Provided records ->
● ● ●

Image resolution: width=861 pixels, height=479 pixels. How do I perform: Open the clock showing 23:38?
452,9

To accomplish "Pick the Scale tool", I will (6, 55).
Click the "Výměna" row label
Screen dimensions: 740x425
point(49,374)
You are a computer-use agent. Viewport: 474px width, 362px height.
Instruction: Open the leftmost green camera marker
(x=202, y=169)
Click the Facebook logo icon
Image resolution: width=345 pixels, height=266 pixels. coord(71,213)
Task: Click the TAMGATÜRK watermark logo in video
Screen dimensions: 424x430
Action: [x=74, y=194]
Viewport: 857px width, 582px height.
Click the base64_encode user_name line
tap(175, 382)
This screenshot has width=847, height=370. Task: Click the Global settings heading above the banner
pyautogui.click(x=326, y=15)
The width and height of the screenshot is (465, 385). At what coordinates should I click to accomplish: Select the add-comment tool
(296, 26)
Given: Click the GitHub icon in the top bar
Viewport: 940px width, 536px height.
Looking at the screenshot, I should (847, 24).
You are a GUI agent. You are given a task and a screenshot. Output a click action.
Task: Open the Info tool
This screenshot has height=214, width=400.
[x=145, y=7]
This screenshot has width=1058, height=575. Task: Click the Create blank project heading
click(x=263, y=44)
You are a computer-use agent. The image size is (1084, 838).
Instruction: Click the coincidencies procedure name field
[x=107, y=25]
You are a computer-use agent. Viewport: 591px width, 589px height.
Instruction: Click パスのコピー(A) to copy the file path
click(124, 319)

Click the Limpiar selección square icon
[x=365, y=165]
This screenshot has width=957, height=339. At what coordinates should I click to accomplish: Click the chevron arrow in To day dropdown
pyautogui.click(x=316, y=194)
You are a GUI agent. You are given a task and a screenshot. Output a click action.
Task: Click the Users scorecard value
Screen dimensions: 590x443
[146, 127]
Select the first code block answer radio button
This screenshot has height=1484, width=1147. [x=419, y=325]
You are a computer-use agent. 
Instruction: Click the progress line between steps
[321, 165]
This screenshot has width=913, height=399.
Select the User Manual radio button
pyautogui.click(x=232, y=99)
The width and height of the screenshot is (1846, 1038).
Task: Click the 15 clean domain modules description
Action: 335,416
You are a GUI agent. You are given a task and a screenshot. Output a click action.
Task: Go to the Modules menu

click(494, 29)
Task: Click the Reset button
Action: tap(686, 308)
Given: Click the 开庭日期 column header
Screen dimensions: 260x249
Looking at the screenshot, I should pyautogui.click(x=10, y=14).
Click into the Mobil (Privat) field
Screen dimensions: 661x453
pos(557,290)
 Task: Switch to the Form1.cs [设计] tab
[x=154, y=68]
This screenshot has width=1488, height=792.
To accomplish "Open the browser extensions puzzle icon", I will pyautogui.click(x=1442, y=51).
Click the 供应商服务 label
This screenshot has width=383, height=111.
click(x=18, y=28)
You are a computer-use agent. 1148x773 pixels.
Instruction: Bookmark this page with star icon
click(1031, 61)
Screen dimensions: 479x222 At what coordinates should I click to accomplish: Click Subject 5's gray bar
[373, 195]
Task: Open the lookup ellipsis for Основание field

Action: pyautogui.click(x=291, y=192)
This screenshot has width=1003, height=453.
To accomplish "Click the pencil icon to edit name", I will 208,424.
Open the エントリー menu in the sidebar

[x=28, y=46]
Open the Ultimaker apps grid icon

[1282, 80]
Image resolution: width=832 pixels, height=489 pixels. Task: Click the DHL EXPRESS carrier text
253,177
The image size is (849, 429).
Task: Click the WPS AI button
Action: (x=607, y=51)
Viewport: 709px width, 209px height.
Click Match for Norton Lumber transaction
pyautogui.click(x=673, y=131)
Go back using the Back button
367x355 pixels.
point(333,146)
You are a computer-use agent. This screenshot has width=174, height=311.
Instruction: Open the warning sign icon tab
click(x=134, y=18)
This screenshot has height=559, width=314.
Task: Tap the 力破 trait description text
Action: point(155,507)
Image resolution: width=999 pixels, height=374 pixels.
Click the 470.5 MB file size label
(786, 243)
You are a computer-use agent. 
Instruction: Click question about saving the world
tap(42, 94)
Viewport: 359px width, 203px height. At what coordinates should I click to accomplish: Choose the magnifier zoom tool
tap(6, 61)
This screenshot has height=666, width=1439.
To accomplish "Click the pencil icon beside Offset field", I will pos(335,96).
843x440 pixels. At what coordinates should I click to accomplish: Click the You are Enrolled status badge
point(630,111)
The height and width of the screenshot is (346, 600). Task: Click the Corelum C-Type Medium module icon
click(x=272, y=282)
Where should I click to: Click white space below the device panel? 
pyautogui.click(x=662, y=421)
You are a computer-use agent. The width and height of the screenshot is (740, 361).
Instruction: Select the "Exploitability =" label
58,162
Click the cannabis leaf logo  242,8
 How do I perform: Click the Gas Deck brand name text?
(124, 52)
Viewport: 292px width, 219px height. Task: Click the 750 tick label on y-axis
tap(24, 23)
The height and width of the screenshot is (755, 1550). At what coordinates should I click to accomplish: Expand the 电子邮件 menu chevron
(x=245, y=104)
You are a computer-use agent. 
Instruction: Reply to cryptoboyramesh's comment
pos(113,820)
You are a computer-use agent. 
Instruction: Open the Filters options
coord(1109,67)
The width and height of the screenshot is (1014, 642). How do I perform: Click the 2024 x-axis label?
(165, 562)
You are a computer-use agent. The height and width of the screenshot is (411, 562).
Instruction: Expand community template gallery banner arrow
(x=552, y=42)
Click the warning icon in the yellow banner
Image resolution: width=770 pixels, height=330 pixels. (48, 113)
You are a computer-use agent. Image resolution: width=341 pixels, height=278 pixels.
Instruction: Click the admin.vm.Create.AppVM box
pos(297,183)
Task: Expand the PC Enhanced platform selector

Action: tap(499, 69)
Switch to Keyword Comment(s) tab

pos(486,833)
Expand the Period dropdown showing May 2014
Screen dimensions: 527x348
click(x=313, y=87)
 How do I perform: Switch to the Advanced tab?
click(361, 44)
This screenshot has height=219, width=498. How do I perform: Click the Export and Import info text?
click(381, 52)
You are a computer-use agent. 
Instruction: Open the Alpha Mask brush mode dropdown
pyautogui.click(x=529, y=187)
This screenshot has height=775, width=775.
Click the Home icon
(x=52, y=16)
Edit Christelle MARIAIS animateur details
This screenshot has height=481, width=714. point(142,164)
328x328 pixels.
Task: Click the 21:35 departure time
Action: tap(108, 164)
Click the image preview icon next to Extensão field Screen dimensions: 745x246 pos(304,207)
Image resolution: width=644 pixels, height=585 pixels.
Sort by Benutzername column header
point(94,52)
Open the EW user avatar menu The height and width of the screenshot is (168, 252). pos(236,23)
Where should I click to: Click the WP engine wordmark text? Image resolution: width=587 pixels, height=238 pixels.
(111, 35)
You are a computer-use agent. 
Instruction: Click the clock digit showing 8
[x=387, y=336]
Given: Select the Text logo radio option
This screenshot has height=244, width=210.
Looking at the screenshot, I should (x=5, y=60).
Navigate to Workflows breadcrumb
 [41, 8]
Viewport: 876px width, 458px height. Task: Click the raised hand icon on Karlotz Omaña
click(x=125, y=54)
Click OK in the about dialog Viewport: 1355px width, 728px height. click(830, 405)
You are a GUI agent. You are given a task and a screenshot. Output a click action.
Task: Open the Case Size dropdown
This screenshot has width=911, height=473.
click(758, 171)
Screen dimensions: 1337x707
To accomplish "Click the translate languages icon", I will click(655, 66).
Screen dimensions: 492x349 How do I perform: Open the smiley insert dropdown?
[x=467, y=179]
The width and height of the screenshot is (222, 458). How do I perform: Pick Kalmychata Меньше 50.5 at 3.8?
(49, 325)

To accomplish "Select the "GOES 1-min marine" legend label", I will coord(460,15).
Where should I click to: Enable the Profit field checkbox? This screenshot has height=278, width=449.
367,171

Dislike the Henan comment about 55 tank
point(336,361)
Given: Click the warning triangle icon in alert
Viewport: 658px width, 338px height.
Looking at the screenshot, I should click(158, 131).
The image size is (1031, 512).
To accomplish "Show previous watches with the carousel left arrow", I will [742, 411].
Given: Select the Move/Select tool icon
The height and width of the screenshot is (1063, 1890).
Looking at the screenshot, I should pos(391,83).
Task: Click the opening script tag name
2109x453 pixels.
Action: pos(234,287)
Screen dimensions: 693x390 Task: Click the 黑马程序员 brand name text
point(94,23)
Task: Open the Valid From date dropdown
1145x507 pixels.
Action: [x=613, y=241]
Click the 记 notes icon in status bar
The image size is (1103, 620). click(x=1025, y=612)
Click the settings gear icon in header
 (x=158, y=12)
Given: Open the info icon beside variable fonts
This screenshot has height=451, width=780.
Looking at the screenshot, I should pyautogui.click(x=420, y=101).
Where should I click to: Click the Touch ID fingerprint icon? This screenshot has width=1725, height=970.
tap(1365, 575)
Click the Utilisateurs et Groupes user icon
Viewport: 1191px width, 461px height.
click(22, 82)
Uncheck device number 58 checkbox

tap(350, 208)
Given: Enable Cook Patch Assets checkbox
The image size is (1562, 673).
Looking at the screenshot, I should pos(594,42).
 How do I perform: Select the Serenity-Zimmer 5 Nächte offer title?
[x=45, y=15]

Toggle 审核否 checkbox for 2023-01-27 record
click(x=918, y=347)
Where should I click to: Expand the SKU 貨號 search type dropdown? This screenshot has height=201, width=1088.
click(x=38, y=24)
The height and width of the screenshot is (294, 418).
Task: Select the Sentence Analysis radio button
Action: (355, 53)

● ● ●

Task -> Every line from the one containing "Given: Enable Cook Patch Assets checkbox" through the last line of the entries must be written out verbatim, and no other line.

Written response ->
Given: Enable Cook Patch Assets checkbox
The image size is (1562, 673).
Looking at the screenshot, I should pos(594,42).
 How do I perform: Select the Serenity-Zimmer 5 Nächte offer title?
[x=45, y=15]

Toggle 审核否 checkbox for 2023-01-27 record
click(x=918, y=347)
Where should I click to: Expand the SKU 貨號 search type dropdown? This screenshot has height=201, width=1088.
click(x=38, y=24)
The height and width of the screenshot is (294, 418).
Task: Select the Sentence Analysis radio button
Action: (355, 53)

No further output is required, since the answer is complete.